Stored data entries:
::::
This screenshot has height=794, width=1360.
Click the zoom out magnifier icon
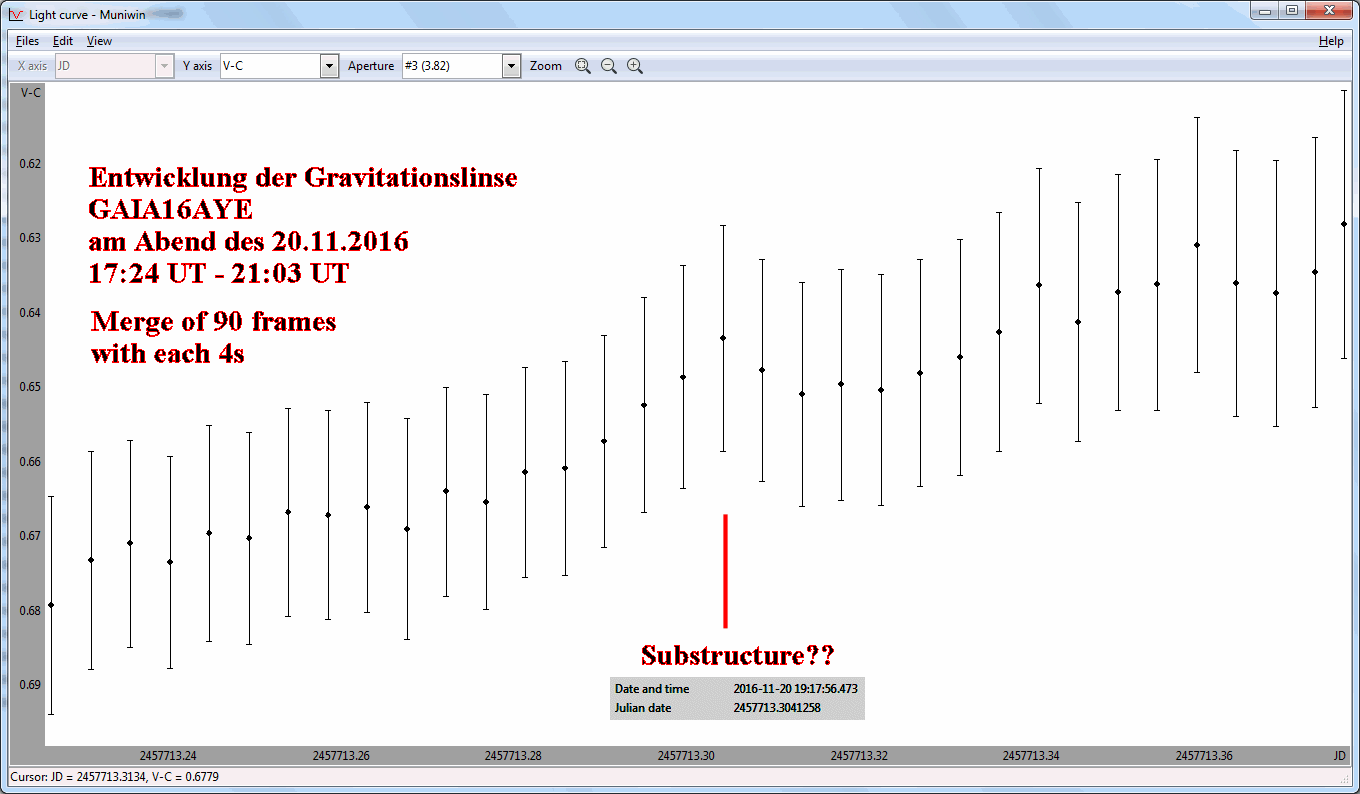click(x=609, y=66)
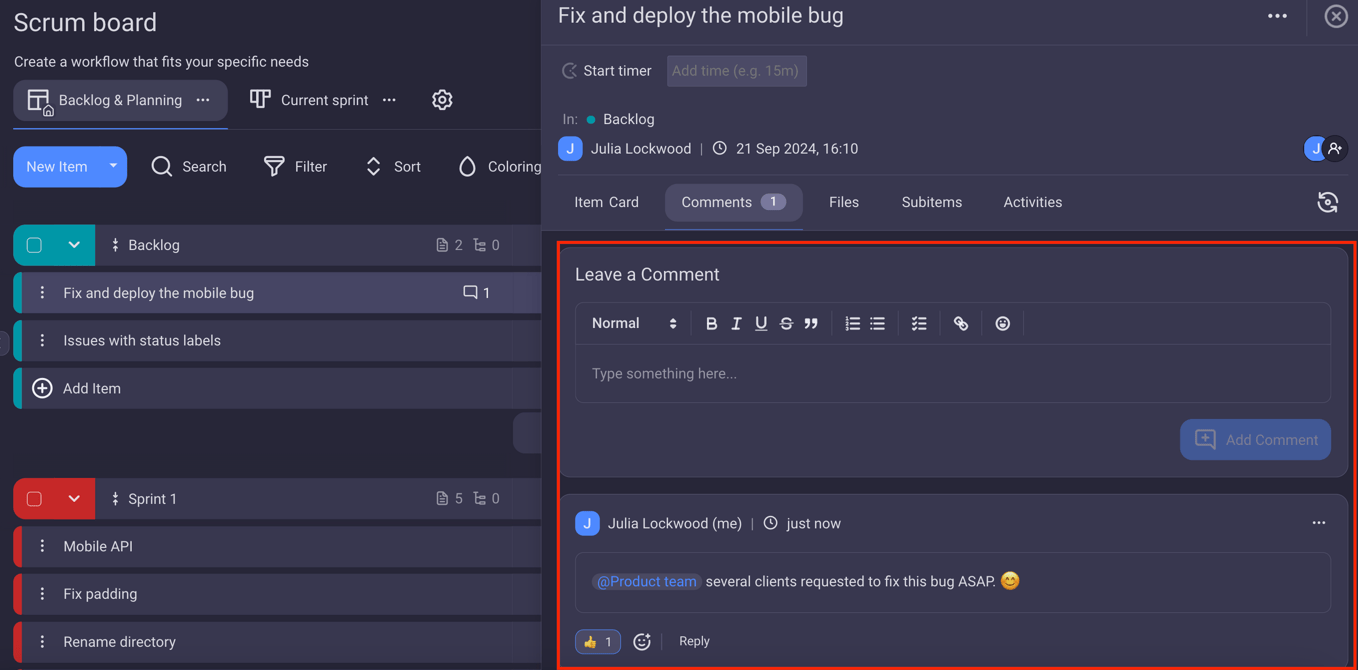Toggle italic text formatting
Image resolution: width=1358 pixels, height=670 pixels.
click(736, 323)
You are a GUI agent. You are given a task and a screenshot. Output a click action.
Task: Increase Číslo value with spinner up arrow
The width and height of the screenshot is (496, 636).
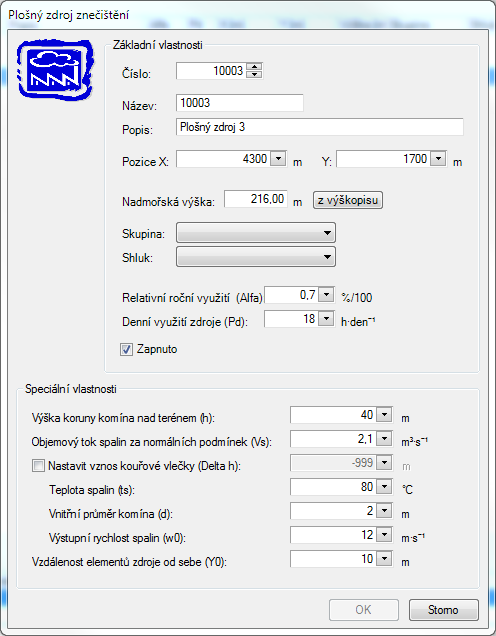point(254,67)
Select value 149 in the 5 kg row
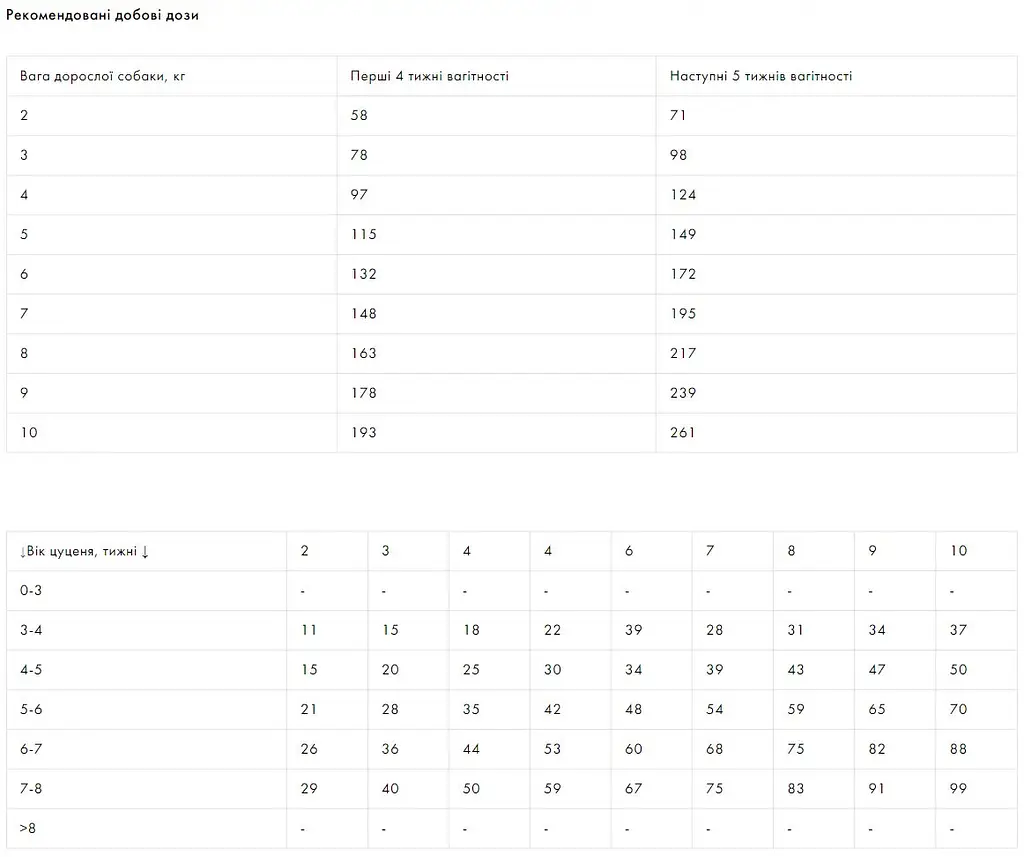Viewport: 1024px width, 857px height. pos(683,234)
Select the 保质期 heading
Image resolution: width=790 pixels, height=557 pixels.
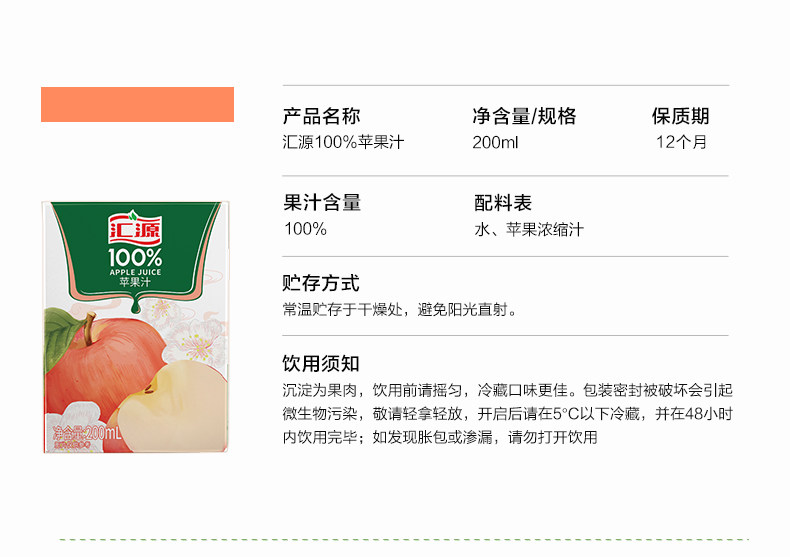pos(680,116)
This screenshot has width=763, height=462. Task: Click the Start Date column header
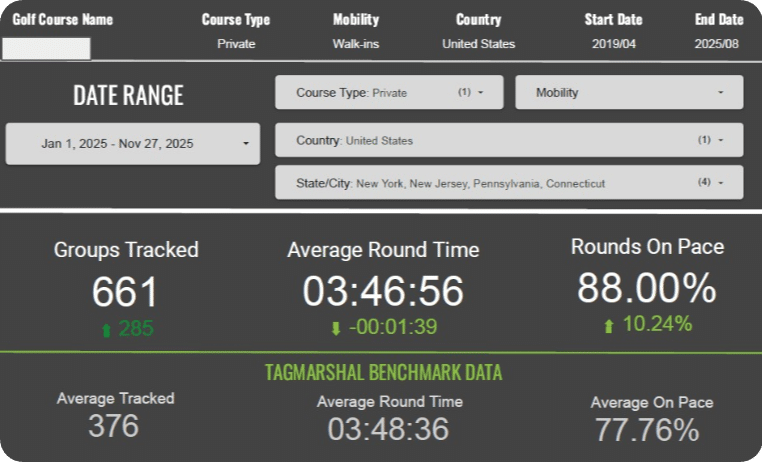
::::
*TASK OBJECTIVE*. Please reproduce every record exactly as written, excluding the pictures.

*RESULT OF THE EXERCISE*.
This screenshot has height=794, width=1360.
Click the zoom out magnifier icon
click(x=609, y=66)
Toggle italic text formatting
Image resolution: width=1358 pixels, height=670 pixels.
click(736, 323)
You are a GUI agent. You are given a task and a screenshot. Output a click action.
Task: Increase Číslo value with spinner up arrow
The width and height of the screenshot is (496, 636).
point(254,67)
Select value 149 in the 5 kg row
Viewport: 1024px width, 857px height. pos(683,234)
Select the 保质期 heading
Image resolution: width=790 pixels, height=557 pixels.
pos(680,116)
This screenshot has width=763, height=462. Task: Click the Start Date column header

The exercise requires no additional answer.